Film Studies Colloquium Series Presents: “Storytelling, The Supernatural and Québec Cinema” by Kester Dyer

As the second speaker of the Film Studies Colloquium series, PhD candidate Kester Dyer will present a talk titled “Storytelling, The Supernatural and Québec Cinema” on Friday, February 20th at 4pm in room FB 411.

“As Germain Lacasse has demonstrated, Québec cinema across all periods of its history can be described in terms of its orality, from the figure of the bonimenteur, early cinema’s lecturer, up to the present day. Lacasse’s findings suggest possible continuities with Québec’s oral storytelling tradition, but whereas supernatural elements dominate Québécois oral storytelling, commentators have often noted the subordination of these features in Québec national cinema, emphasizing instead its essentially documentary and realist character. In addition, Lacasse understands orality, and the bonimenteur figure in particular, as counter-hegemonic.

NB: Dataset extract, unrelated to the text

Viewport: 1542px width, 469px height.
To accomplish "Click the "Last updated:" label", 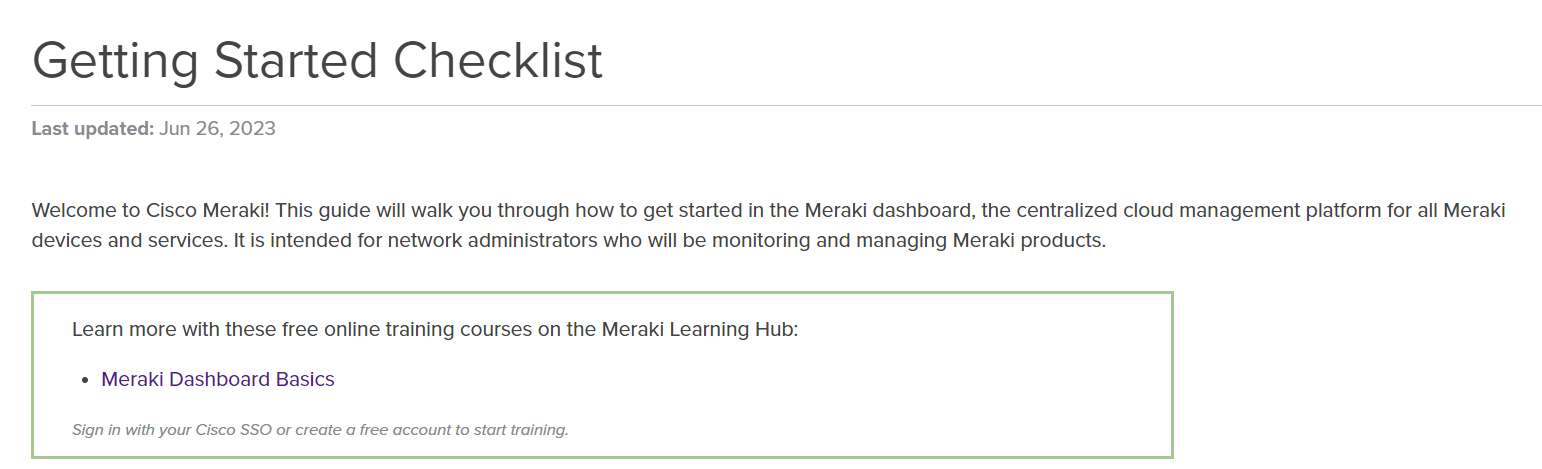I will [x=92, y=129].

Building on these ideas, my own enquiry seeks to question assumptions about the marginalization of the supernatural and to hypothesize its imbrication within Québec cinema’s oral structure, which thus becomes endowed with qualities that ultimately convey important information about Québec’s colonial and intercultural anxieties, and underscore ethical demands on the future. In this presentation, I will look alternately at local and global approaches to non-realist storytelling in Québec cinema. Starting with tales adapted for the cinema by Luc Picard from the oeuvre of popular Québécois conteur Fred Pellerin, I will attempt to ascertain how different cinematic treatments of the supernatural either establish its co-presence in the everyday or delimit the boundaries of its influence. I will then counterpoint the local specificity emphasized in Pellerin’s work with two examples of films that merge the functions of the fantastic and of the storyteller in a global context: François Girard’s The Red Violin (1998) and Denis Villeneuve’s Maelström (2000).”